KENDARI, KOMPAS.com - Pengusaha lokal di Sulawesi Tenggara (Sultra) kembali menjajaki ekspor kayu jati putih (gemelina arborea) ke Jepang setelah terhenti selama hampir 10 tahun.
"Pada 1998 hingga 2002 ekspor kayu jati pernah kami lakukan namun terhenti karena ketersediaan bahan baku lokal terbatas," kata salah seorang eksportir kayu jati Ilham Tahir di Kendari, Kamis (14/10).
Menurut Ilham, prospek ekspor kayu jati cukup besar namun karena ketersediaan bahan baku pada waktu itu yang terbatas, kegiatan ekspor pun hanya dilakukan pada waktu tertentu.
Namun, belakangan ini tanaman kayu jati putih yang dikembangkan masyarakat di sejumlah daerah di Sultra rata-rata sudah mulai berproduksi namun terkendala pada masalah pemasaran. "Dengan peluang ini, kami akan kembali berupaya untuk kegiatan ekspor dengan harapan ketersediaan bahan baku mencukupi," katanya.

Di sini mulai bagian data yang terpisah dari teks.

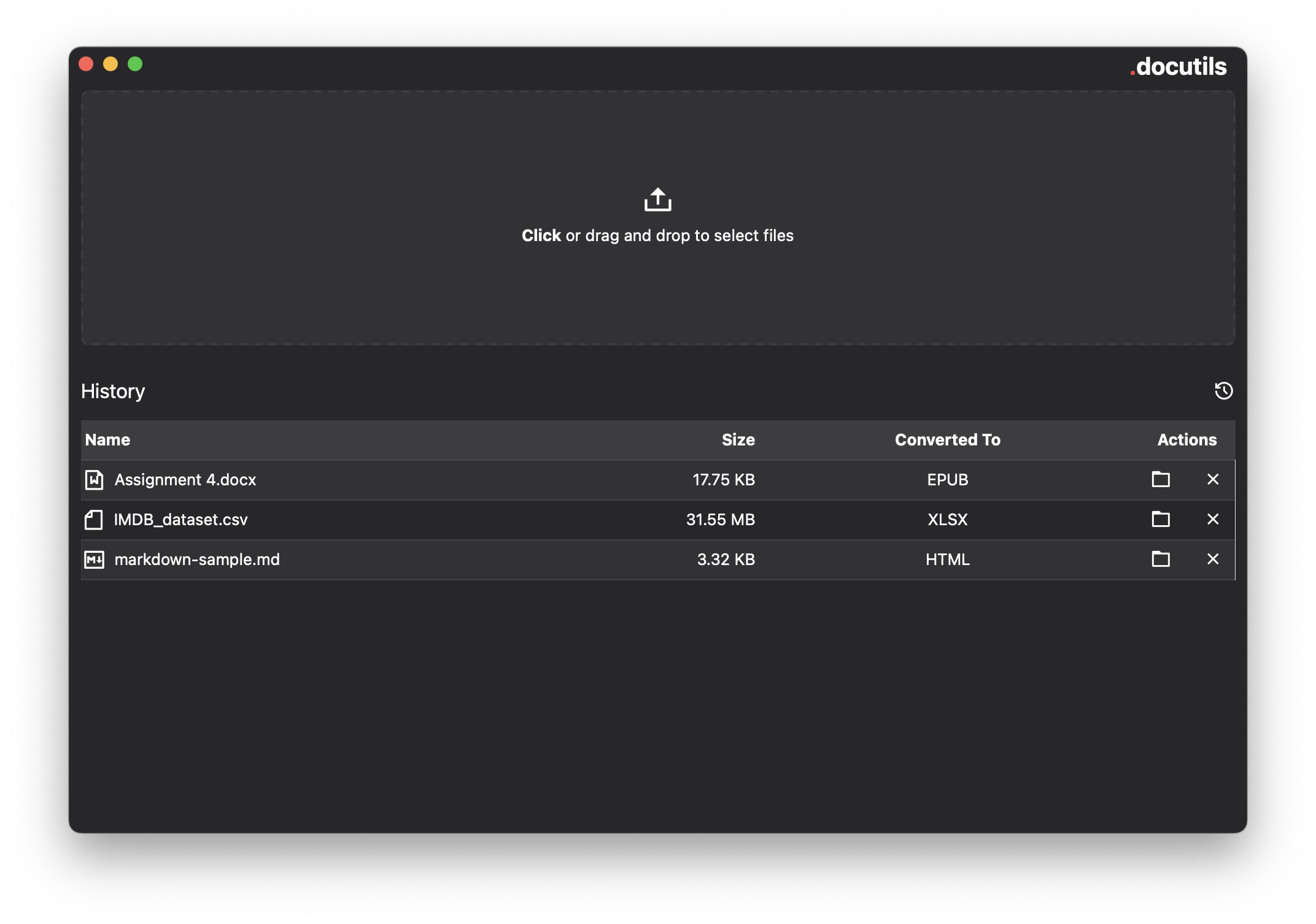Open the folder location for markdown-sample.md
Screen dimensions: 1316x924
(1161, 560)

Di Jepang, bahan baku kayu jati putih tersebut digunakan untuk berbagai kebutuhan industri perabot rumah tangga yang menghasilkna berbagai produk cinderamata bernilai jual karena serat dan warna kayu bila sudah diolah hasilnya cukup bagus. Bahkan, pengusaha di Jepang menjadikan produk kayu jati putih untuk menghiasi bagian atas (langit-langit) rumah, hotel, dan restoran mewah.
"Meskipun dari segi kualitas kayu itu masuk dalam kategori sebagai kayu kelas bawah, namun karena proses pengolahannya dengan menggunakan teknologi maju, harga jual dipasaran tetap bersaing dengan produk kayu kualitas tinggi," katanya.
Ilham yang juga sabagai tokoh masyarakat yang merintis usaha pengembangan dan penyediaan bibit kayu jati putih pada era 1997 itu mengatakan, luas areal tanaman kayu jati milik petani yang siap diproduksi saat ini mencapai ribuan hektare.
"Kalau harga kayu jati putih pada 2000-an hanya berkisar antara Rp 5 juta per ha, dengan permintaan pasar mancanegara saat ini harganya bisa mencapai Rp 50-Rp100 juta per hektare, tergantung pada diameter kayu tersebut," katanya.